The coroner's report from 1978 gave the cause of death as "cardio-respiratory failure" caused by sepsis due to "complications from severe burns".
The court was told Andrea suffered "50 per cent full-thickness dermal burns" in areas of her chest and lower abdomen, lower two-thirds of her back, and the perineal region of her inner thighs.
Forensic pathologist Dr Hamilton, who took the stand as an expert witness, said: "Burns are a remarkably complex form of injury, especially if the skin is removed and the wound is essentially exposed."
"Overall, these burns, these scalds, have produced a risk of infection that has spread through the body.
"Ultimately, that was too much for the body to cope with, and the heart and lungs failed."
He added the distribution of scalding "would have been consistent with Andrea sitting in the bath water."
Mr Bernard told officers that the defendant’s treatment of him “was not as it seemed at the time” and that Andrea’s immersion in the bath was not accidental, prosecutor Kerry Broome said.
The prosecution alleged that Nix’s actions were “serious, violent, cruel, degrading and unacceptable forms of punishment – even by those standards of the late 1970s”.
Nix was in a relationship with the children’s father, also named Desmond Bernard, and was in effect their stepmother, Ms Broome told the court.
The defendant, then called Janice Thomas and in her late teens, had the main responsibility for their care as their father was often away working as a chauffeur, jurors heard.
Mr Bernard told police that he and Andrea were rude to Nix when they first met her, which Ms Broome said may be unsurprising given they were young and their parents had recently separated.
Their father “unsurprisingly and unremarkably” told them off, she added.

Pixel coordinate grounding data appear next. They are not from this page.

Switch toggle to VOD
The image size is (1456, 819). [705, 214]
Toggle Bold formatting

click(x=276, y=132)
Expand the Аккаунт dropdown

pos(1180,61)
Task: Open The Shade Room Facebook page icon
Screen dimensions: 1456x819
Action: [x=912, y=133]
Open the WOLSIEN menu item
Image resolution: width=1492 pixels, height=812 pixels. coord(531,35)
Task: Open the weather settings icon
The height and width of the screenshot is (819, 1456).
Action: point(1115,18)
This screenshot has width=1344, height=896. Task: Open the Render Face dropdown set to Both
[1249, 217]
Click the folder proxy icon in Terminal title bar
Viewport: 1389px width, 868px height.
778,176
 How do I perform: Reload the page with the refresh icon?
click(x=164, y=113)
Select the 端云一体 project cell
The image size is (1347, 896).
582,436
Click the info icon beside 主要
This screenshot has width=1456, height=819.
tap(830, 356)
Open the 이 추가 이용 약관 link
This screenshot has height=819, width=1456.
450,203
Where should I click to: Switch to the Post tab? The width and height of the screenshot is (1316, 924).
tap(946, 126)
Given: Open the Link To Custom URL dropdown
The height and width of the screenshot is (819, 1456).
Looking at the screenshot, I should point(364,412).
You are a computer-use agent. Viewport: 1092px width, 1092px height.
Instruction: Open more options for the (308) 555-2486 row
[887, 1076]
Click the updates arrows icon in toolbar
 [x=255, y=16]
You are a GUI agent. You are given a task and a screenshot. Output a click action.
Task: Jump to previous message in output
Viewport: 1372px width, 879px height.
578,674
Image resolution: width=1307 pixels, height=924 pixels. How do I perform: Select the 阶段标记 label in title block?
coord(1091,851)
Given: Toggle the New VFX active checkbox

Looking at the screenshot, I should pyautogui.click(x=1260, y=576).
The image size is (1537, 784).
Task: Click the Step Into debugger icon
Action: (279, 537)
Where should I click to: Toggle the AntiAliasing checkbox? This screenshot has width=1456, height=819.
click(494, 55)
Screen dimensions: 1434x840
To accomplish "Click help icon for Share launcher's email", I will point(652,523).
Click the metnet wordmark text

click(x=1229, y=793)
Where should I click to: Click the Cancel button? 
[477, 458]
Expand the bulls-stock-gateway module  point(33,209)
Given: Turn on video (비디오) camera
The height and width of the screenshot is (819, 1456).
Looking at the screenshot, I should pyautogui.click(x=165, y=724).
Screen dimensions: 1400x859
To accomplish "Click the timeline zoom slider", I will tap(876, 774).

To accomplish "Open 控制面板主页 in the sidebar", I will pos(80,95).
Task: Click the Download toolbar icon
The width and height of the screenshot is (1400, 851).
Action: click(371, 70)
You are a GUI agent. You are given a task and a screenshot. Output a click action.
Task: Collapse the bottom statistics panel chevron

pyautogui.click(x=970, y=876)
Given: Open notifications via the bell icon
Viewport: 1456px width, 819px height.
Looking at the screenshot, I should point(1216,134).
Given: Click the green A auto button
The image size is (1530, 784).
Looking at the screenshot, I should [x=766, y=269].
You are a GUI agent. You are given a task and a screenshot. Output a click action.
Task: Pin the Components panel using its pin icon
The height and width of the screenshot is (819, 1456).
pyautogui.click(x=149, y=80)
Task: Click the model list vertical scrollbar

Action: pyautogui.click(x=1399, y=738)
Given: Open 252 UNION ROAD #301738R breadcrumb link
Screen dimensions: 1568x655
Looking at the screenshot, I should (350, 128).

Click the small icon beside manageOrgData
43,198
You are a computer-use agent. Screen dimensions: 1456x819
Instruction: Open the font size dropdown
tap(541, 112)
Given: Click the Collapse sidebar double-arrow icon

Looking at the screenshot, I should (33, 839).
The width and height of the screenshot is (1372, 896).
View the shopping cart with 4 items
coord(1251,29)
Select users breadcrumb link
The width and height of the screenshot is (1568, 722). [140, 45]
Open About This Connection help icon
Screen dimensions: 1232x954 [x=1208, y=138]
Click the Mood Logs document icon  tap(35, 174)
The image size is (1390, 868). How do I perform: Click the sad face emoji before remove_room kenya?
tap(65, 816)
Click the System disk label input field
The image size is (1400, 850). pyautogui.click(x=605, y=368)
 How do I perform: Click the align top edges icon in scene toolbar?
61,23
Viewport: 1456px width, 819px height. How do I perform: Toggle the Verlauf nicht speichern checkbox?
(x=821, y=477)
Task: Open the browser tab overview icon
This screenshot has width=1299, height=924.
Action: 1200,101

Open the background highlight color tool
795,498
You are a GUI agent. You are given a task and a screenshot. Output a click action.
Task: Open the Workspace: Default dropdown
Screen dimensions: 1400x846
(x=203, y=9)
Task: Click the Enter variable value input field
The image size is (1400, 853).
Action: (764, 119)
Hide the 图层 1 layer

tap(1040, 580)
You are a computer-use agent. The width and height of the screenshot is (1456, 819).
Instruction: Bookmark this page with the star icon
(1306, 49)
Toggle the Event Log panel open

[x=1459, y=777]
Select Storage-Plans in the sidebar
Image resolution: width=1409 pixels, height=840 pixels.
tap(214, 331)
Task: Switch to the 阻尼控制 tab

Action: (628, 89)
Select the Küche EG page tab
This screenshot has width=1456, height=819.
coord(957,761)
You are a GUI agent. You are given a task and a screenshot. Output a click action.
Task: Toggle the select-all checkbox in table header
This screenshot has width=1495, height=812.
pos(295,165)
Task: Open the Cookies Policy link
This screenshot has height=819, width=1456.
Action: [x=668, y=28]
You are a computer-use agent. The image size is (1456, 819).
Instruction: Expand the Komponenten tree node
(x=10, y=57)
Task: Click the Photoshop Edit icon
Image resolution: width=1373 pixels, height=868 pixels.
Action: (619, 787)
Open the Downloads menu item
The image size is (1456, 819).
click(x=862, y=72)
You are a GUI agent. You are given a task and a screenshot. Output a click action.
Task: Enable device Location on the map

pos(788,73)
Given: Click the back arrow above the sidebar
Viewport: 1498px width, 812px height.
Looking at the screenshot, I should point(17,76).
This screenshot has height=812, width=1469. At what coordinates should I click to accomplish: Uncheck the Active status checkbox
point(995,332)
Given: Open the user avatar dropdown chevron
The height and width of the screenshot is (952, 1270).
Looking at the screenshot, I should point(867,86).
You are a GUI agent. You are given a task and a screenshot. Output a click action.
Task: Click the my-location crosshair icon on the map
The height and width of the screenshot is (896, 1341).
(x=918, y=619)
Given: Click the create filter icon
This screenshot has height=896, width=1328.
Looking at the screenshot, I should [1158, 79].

However, it is alleged that the next day Nix severely beat them both while their father was at work.
“This was the start of a cycle of violence, which left the children in extreme fear and terror of Janice: if the children did something Janice perceived as wrong, she would wait until their father was not around and then punish them,” Ms Broome said.
She added: “She would tell them to go and get one of their father’s belts, she would double it up, and she would beat them both on the arms and legs.
“The beatings didn’t happen daily, but at least once or twice a week.”
Mr Bernard’s allegations as an adult included that Nix forced the two children to have a cold bath as a punishment not long before Andrea’s death, jurors were told.
The prosecution claim this is significant because it demonstrates Nix reprimanded the children using baths at an abnormal temperature.
Mr Bernard has also claimed she hit him on the arm with a pot which left a bruise, the court was told.
On another occasion he did not clean the cat’s bowl before feeding it and Nix said “she needed him to see what it was like to eat cat food out of a dirty bowl, and made him eat cat food”, it was alleged.
The defendant also allegedly burned the boy’s hand with a cigarette, and once drew blood by biting his hand for eating chocolate in the fridge, jurors heard.
Ms Broome told jurors: “Desmond says Andrea received regular beatings from Janice, and was also hit with the belt, but it was him who ‘got the worst of it’.
“He did not see her being beaten around the head or with any other objects, and she wasn’t burnt by the cigarette.”
Nix’s mother told her to “stop beating the children so much”, according to Mr Bernard, the court heard.
Silver-haired Nix appeared in court wearing a blue jacket and trousers, a beige blouse, and glasses.